I’m reluctant to use herbicides for several reasons, and in the case of oxalis knowing that it’s a wasted effort unless I hit that window has stopped me giving in and trying poisons anyway. And digging it out just moved the bulbs to new spots without clearing the old spots. So this year I’ve tried two new tactics.
The first is just mowing it – there’s a lot of garden area I’m not doing much with anyway yet so I don’t need it cleared. My theory is that I can use the oxalis as a green manure and return organic matter to the soil (which desperately needs it), reduce its vigour and hopefully the concomitant number of bulbs formed by regularly stealing its energy, and otherwise just enjoy its meadow effect.
The other is the blanket approach. And I do mean blanket. I’ve put down cardboard, a tarp, an old leaky ex-air mattress – and I’ve left them there for the oxalis growing season. Those spots have received no light and virtually no water all winter, so while some oxalis has attempted to sprout it hasn’t been able to do much. I’m doing this because one of the sources I read mentioned that oxalis bulbs have no dormancy – they sprout the next year or they die. I am hoping that this means I can knock out large swathes of it at once by blocking it for a year. I can’t use this method in areas I’ve already planted up, unfortunately, but I can use it in areas I plan to plant. The downside of this approach is it costs me a year in planting and soil reparation – but if it works, it’s worth it to clear an area before planting.

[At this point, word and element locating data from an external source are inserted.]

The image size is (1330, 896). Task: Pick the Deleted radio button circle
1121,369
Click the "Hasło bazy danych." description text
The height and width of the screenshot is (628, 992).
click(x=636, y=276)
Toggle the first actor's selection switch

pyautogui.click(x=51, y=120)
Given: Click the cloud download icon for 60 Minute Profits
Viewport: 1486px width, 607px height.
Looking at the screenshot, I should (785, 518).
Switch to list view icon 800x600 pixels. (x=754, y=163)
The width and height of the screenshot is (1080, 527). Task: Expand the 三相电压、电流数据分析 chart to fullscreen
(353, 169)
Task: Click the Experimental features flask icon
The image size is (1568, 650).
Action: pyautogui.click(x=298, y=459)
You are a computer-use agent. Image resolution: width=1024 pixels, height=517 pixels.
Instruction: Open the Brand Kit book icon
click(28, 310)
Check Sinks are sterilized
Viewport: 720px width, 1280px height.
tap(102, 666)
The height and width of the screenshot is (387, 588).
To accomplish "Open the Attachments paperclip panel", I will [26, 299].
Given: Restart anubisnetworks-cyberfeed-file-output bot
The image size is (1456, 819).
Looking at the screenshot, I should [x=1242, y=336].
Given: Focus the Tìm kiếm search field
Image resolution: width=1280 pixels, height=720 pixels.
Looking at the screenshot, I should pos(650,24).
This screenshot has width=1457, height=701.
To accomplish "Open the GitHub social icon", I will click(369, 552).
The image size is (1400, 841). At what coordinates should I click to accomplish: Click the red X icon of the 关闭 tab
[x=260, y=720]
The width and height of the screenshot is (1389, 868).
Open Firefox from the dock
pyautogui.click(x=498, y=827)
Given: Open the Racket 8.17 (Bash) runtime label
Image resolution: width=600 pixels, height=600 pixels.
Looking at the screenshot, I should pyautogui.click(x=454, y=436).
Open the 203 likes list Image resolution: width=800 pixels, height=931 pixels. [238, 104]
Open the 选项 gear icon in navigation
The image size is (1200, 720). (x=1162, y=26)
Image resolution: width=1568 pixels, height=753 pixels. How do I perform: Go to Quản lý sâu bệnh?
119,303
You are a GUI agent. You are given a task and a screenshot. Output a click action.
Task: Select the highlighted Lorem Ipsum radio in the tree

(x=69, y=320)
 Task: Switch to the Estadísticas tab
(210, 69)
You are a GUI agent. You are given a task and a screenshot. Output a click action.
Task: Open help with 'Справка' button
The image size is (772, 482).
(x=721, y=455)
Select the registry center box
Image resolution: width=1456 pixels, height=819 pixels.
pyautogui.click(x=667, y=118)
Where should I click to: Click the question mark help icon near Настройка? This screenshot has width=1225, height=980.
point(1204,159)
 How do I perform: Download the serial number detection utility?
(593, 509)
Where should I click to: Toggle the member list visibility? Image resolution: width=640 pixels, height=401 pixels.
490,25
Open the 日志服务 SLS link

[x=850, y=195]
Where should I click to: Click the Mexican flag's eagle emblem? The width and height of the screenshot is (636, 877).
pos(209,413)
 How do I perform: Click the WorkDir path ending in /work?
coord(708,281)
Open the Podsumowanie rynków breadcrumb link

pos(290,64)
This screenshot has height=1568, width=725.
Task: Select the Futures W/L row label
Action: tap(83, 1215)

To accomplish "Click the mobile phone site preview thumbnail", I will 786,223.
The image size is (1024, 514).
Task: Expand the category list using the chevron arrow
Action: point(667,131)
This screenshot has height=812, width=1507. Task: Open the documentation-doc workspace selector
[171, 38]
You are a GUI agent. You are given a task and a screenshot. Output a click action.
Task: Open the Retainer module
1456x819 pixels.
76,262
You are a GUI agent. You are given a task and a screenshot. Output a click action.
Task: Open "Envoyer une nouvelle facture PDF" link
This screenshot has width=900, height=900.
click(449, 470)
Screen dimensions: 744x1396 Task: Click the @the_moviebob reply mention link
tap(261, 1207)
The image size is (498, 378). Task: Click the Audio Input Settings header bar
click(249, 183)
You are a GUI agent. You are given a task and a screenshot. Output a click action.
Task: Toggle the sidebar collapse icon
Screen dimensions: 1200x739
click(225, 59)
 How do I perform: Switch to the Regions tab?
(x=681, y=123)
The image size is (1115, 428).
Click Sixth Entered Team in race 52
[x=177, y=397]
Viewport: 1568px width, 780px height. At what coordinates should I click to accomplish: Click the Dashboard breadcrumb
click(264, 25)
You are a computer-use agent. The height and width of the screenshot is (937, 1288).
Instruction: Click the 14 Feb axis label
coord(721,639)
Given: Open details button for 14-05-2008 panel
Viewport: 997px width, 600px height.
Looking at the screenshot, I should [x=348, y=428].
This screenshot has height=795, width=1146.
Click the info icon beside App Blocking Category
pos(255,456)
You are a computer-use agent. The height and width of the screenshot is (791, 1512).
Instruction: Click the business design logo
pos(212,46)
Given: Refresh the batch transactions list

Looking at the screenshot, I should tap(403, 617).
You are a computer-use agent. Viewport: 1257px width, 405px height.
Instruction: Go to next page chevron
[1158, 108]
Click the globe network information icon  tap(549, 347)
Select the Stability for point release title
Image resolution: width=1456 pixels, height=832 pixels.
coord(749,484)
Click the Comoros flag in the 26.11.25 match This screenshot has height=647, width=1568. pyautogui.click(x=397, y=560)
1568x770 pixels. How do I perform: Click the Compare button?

If it doesn’t work, my strategy next autumn will be to try the window approach. Get an old glass window, and when the oxalis begins to sprout, lay the window over it for six to ten days until everything under the window is scorched. There’s probably enough sun to make that work through March and April. It can’t get any bulbs that haven’t sprouted by that time though so I’m less hopeful for that method.